SET EXERCISE:
Reproduce every one of the rows below verbatim, without changing a single character.

Stored entries
★ ★ ★

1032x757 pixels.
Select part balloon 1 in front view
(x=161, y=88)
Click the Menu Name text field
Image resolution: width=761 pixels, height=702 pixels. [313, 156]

★ ★ ★

ANSWER TO THIS PROBLEM:
1032x757 pixels.
Select part balloon 1 in front view
(x=161, y=88)
Click the Menu Name text field
Image resolution: width=761 pixels, height=702 pixels. [313, 156]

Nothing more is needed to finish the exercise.